Следующим разделом книги стала обзорная статья по теме, написанная в лучших литературоведческих традициях. Здесь есть и постановка научной проблемы, и общая характеристика литературы второй волны русской эмиграции, и ее сопоставление с первой и третьей волнами, и разбор общих мест рассматриваемых текстов: тем, эпизодов, персонажей и так далее. Хорошее знание большого массива данных позволяет Бабичевой выделить как типологические черты изучаемого феномена, так и его индивидуальные проявления.
Исследовательница констатирует, что «этот пласт русской литературы до сих пор почти недоступен массовому читателю на родине» и в количественном отношении «значительно уступает литературе первой и третьей волн» (с. 11). Среди этого круга писателей не было «классиков с мировыми именами», они потеряли связь с Россией в силу различных обстоятельств и не могли вернуться домой из-за вероятных репрессий. Отсюда, как пишет Бабичева, «сложная, многоплановая адресность их творчества» (с. 12).
Автор книги рассматривает литературу второй волны как специфический историко-культурный феномен. Возможно, не хватает пояснения данного тезиса, но из исследования в целом видно, что этому явлению были свойственны и схожесть писательских судеб, и одинаковые интенции в отношении к советской жизни, и общая социальная и творческая среда.
Почему же в центре внимания Бабичевой оказывается проза, но не поэзия? С точки зрения исследовательницы, данный тип словесности «наиболее полно представляет эту часть русского рассеяния как социально-исторический феномен, отражает специфику ее возникновения и существования и, соответственно, особенности создания ее литературы» (с. 13). Особенно важна, по мнению автора, автобиографичность, свойственная прозе подавляющего большинства рассматриваемых писателей.
Бабичева выделяет следующие общие черты, характерные для писателей второй волны русской эмиграции. Во-первых, это неприятие советской власти, сформировавшееся еще во время Гражданской войны или после столкновения с режимом в 1920–1930-е годы. Во-вторых, многие из них побывали в застенках НКВД и лагерях, отчего даже у сторонников коммунизма менялось мировоззрение. Поэтому к началу Великой Отечественной войны эти люди внутренне противостояли большевистской идеологии и, оказавшись в плену или в оккупации, принимали решение сотрудничать с немцами. Бабичева, как правило, уходит от оценки деятельности коллаборационистов, констатируя лишь факты (чаще всего — работу в пропагандистских газетах). С одной стороны, неизбежно возникает вопрос относительно прошлого таких людей, с другой — практически все они в дальнейшем прошли фильтрационные лагеря союзников и были приняты на службу в западных странах. Из семнадцати персоналий в книге только В. Самарин оказался в центре скандала, связанного с коллаборационистской деятельностью, да и то его поддержали как другие эмигранты, так и некоторые студенты и бывшие ученики (с. 293).
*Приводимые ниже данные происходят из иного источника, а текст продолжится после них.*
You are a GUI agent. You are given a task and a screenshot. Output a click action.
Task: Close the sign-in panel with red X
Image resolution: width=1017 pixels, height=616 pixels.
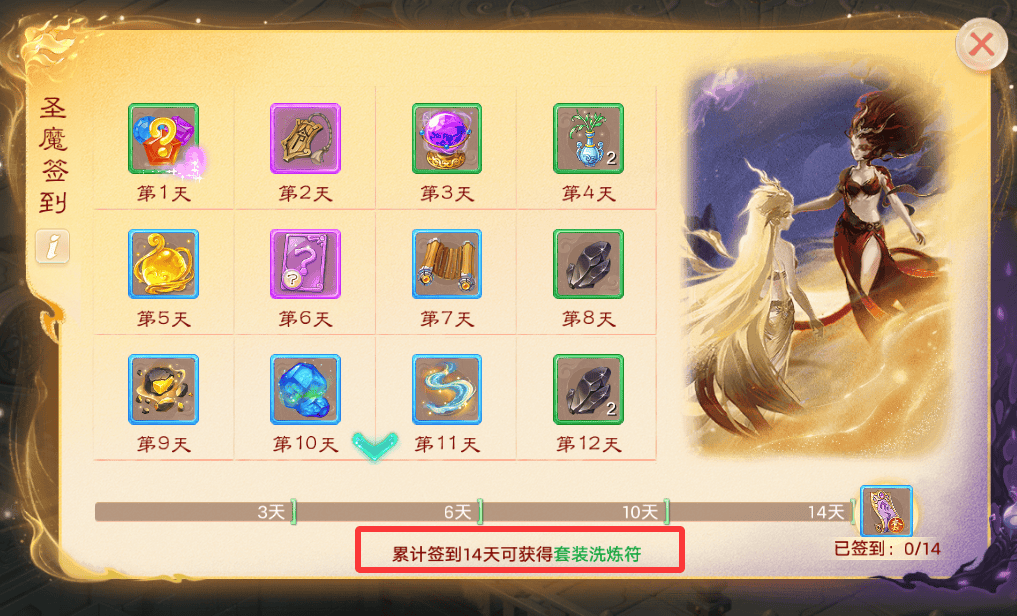(981, 45)
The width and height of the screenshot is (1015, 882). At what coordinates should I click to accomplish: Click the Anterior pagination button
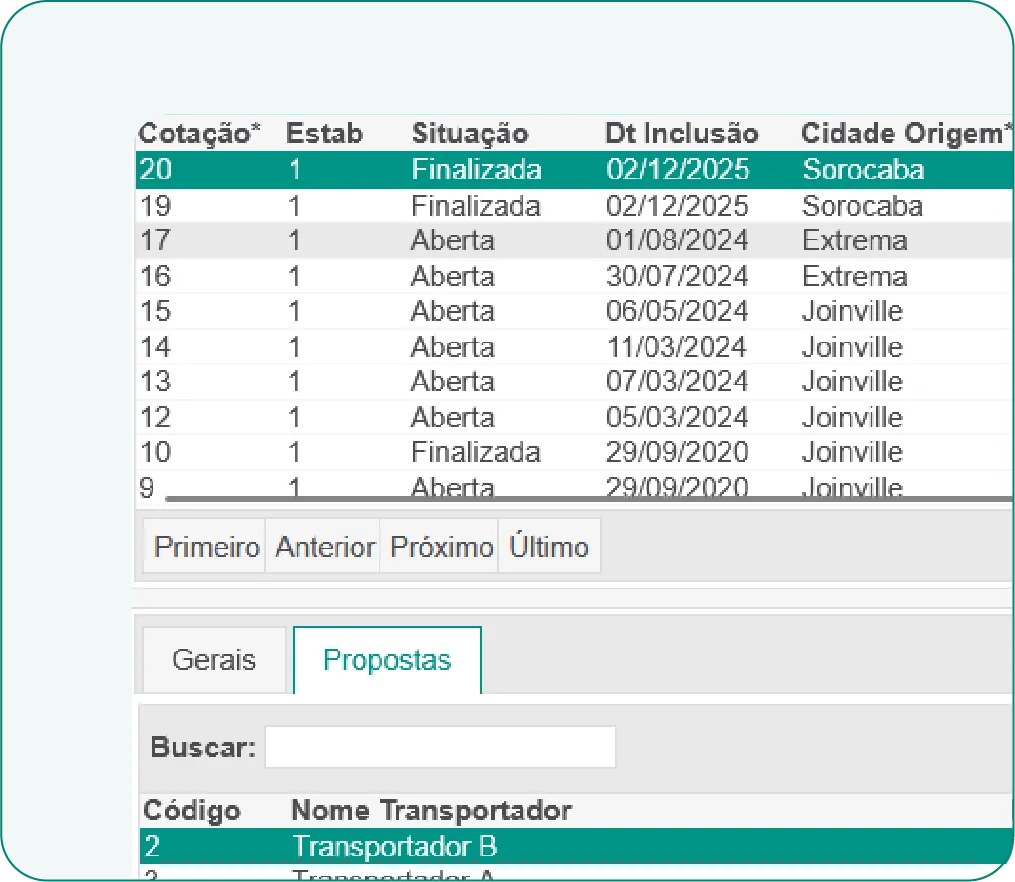click(322, 546)
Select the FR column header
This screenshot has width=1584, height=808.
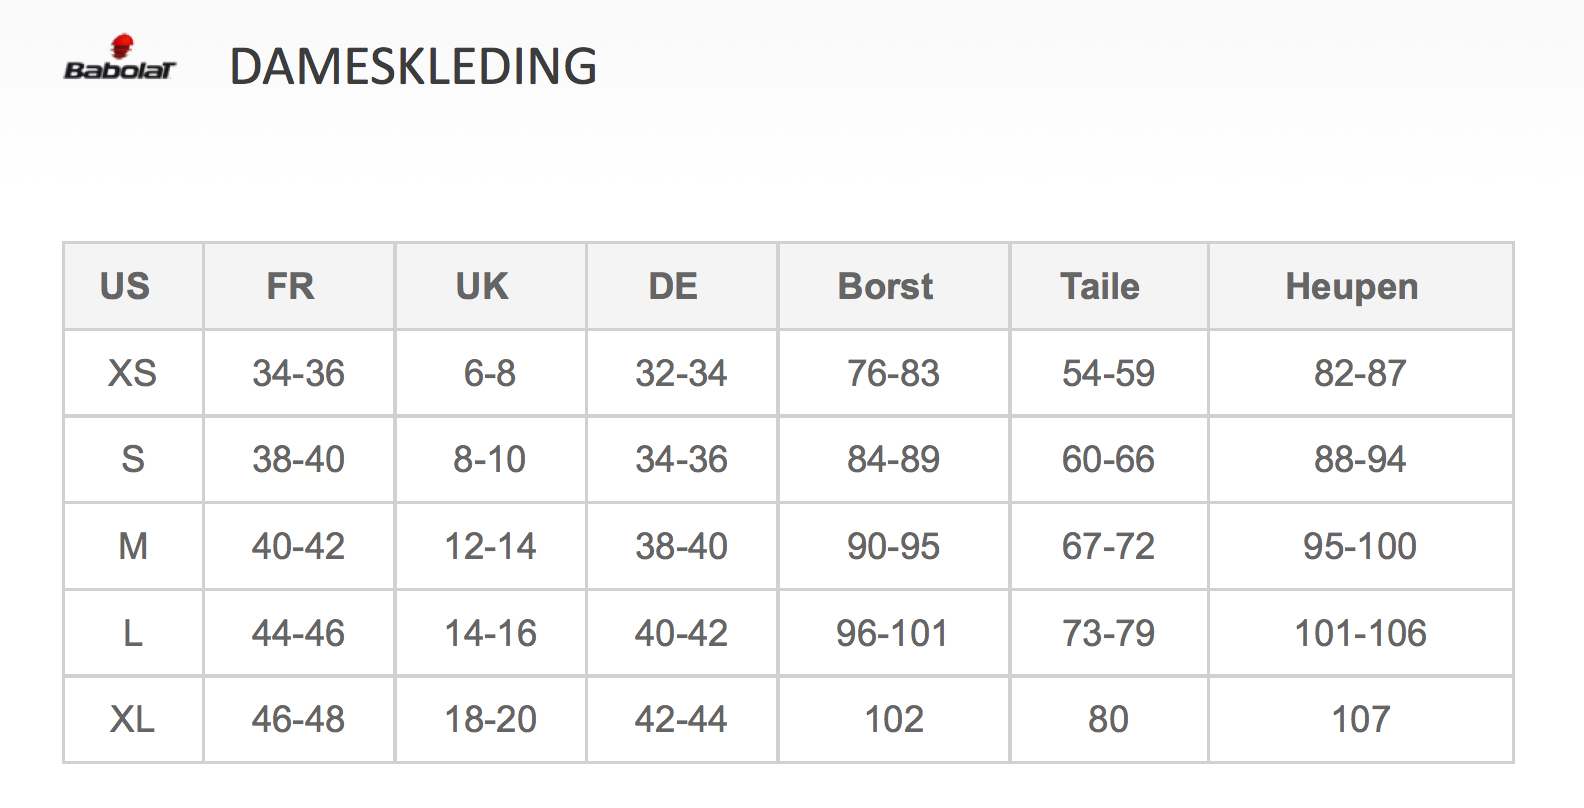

Проходя после войны лагеря союзников, получая статус «перемещенных лиц», беженцев, практически все писатели, ставшие героями очерков, пережили страх перед возможной репатриацией. Далее им пришлось интегрироваться на новой родине, какое-то время терпеть лишения, пока практически все они не достигли успеха (в той или иной степени). Этот успех не всегда был связан с писательской деятельностью, эмигранты работали преподавателями, библиотекарями, участвовали в деятельности антисоветских СМИ, религиозных организаций, но рано или поздно обращались к сочинительству и получали признание на данном поприще.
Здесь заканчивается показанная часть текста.